Nada obstante a aparente compreensível intenção do artigo 792, § 3o, do NCPC, uma interpretação literal do dispositivo poderia conduzir a situações de flagrante injustiça e insegurança no âmbito da celebração de negócios jurídicos. Explica-se.

O artigo 792 do NCPC trata dos casos em que a alienação ou a oneração de bem é considerada em fraude à execução, quais sejam: i) quando sobre o bem pender ação fundada em direito real ou com pretensão reipersecutória, desde que a pendência do processo tenha sido averbada no respectivo registro público, se houver; ii) quando tiver sido averbada, no registro do bem, a pendência do processo de execução; iii) quando tiver sido averbado, no registro do bem, hipoteca judiciária ou outro ato de constrição judicial originário do processo onde foi arguida a fraude; iv) quando, ao tempo da alienação ou da oneração, tramitava contra o devedor ação capaz de reduzi-lo à insolvência; e v) nos demais casos expressos em lei.

Entende-se que, para a configuração da fraude à execução, em relação ao executado, não se deve perquirir acerca de seu animus, sendo desnecessário indagar se este pactuou a alienação ou oneração de bens com boa ou má-fé, bem como se tinha, ou não, o intuito de prejudicar o exequente, tornar-se insolvente ou alienar a coisa pretendida no processo.[18] Pressupõe-se que, ciente acerca de demanda capaz de reduzi-lo à insolvência, ou presente outra situação elencada nos demais incisos do art. 792, o executado atuou para fraudar a execução.

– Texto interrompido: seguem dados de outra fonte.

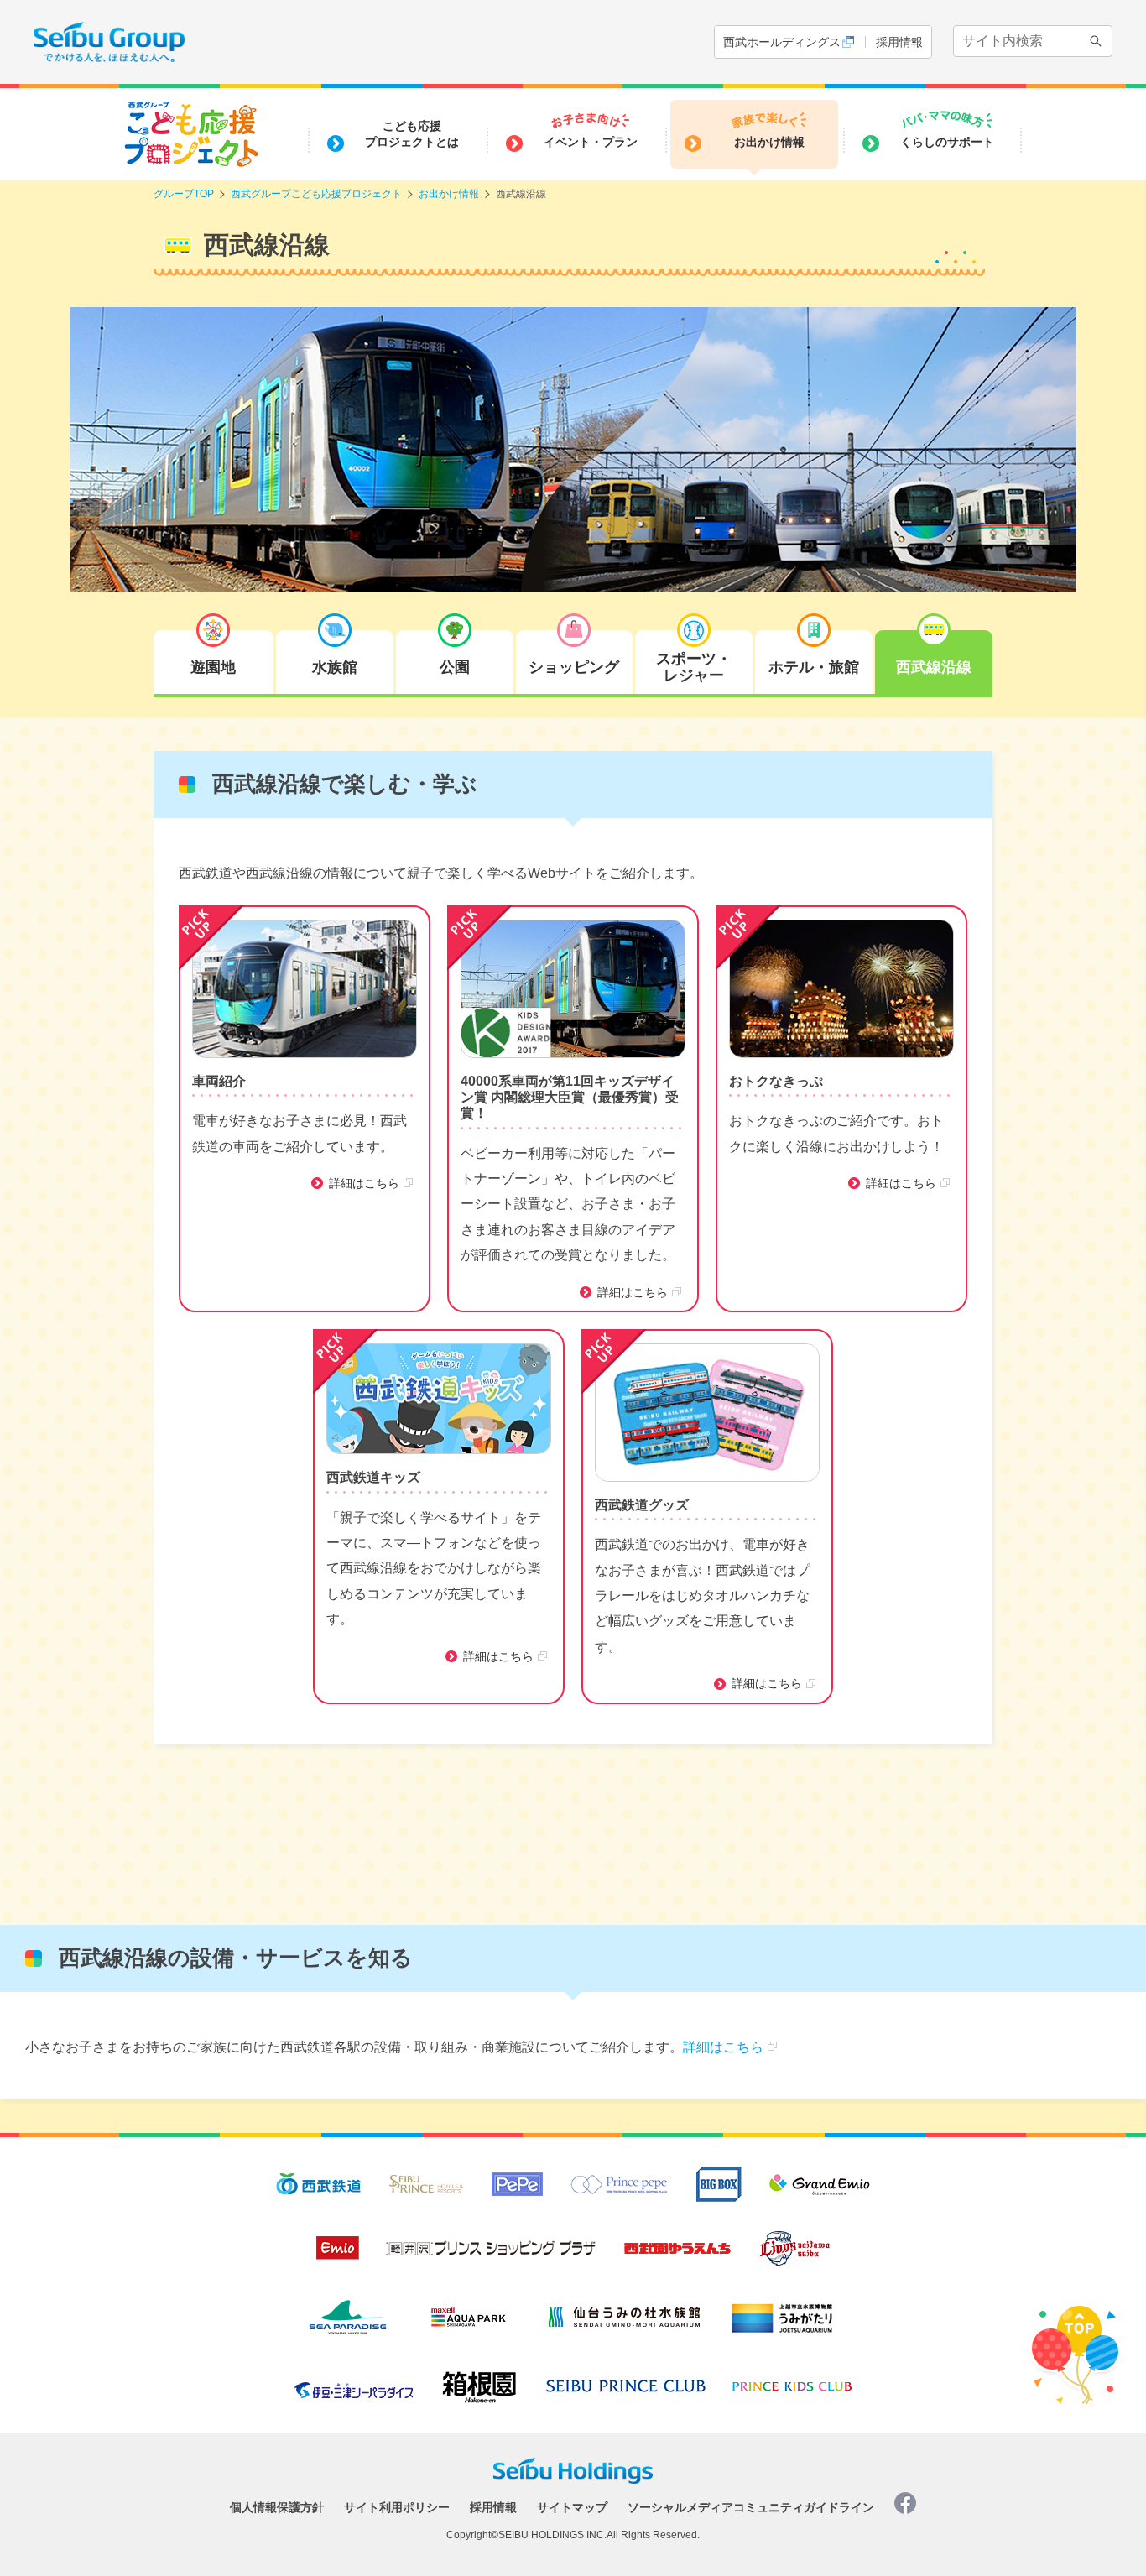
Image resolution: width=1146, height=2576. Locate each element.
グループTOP (184, 194)
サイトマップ (572, 2504)
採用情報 (899, 42)
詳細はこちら (364, 1183)
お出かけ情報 (449, 194)
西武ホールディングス (782, 42)
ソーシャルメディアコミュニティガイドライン (751, 2504)
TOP (1077, 2329)
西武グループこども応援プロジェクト (316, 194)
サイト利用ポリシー (397, 2504)
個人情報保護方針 (277, 2504)
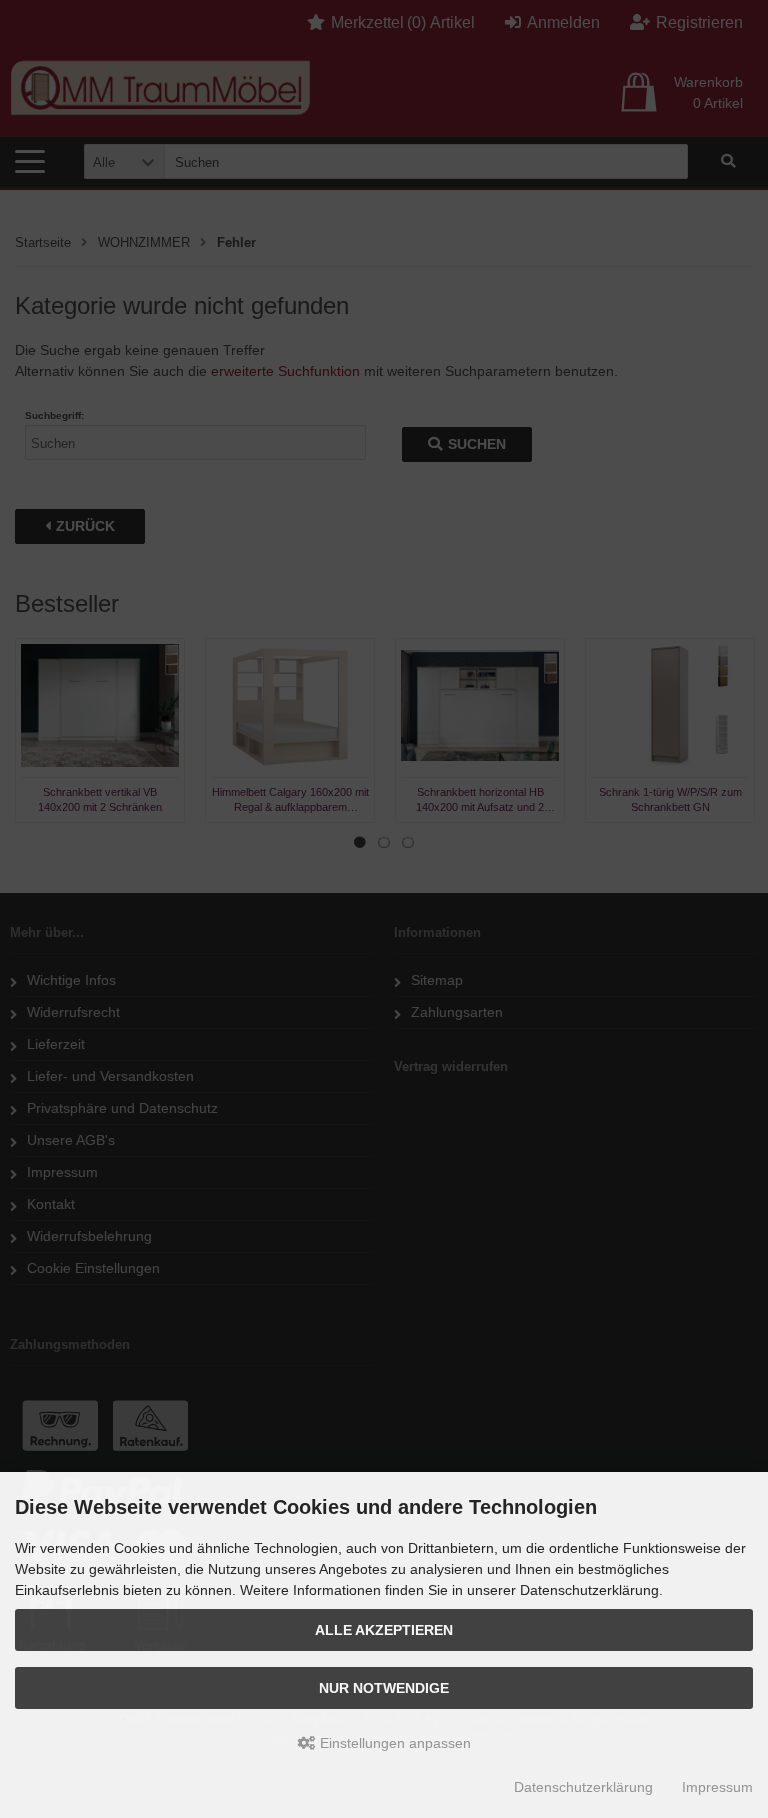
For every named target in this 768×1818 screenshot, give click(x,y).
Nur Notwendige (384, 1688)
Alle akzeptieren (384, 1630)
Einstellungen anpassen (393, 1743)
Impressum (717, 1787)
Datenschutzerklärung (583, 1787)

Por outro lado, no tocante ao terceiro, aquele que adquire ou se beneficia da oneração do bem, a jurisprudência posicionou-se, durante a vigência do CPC73, majoritariamente, no sentido de presumir a sua boa-fé, quando ausente registro de ação pendente ou constrição judicial perante o órgão competente, e exigir do exequente a comprovação de que aquele tinha ciência da existência de ação em curso. Esse posicionamento, embora tenha sido questionado no âmbito do próprio STJ, é o consubstanciado na súmula 375 deste Tribunal Superior.[19]

O NCPC, entretanto, mitigou a presunção de boa-fé do terceiro e passou a exigir que, no caso de aquisição de bem não sujeito a registro, terá ele o ônus de provar que adotou as cautelas necessárias para a aquisição, mediante a exibição das certidões pertinentes, obtidas no domicílio do vendedor e no local onde se encontra o bem (art. 792, § 2o).

Nesse diapasão, tem-se que, atualmente, o NCPC exige que o terceiro adquirente demonstre a sua boa-fé, na aquisição de bem não sujeito a registro, por meio da obtenção e apresentação de certidões que comprovem, notadamente, a saúde financeira do alienante e o desconhecimento da existência de ação capaz de reduzir o executado à insolvência.[20]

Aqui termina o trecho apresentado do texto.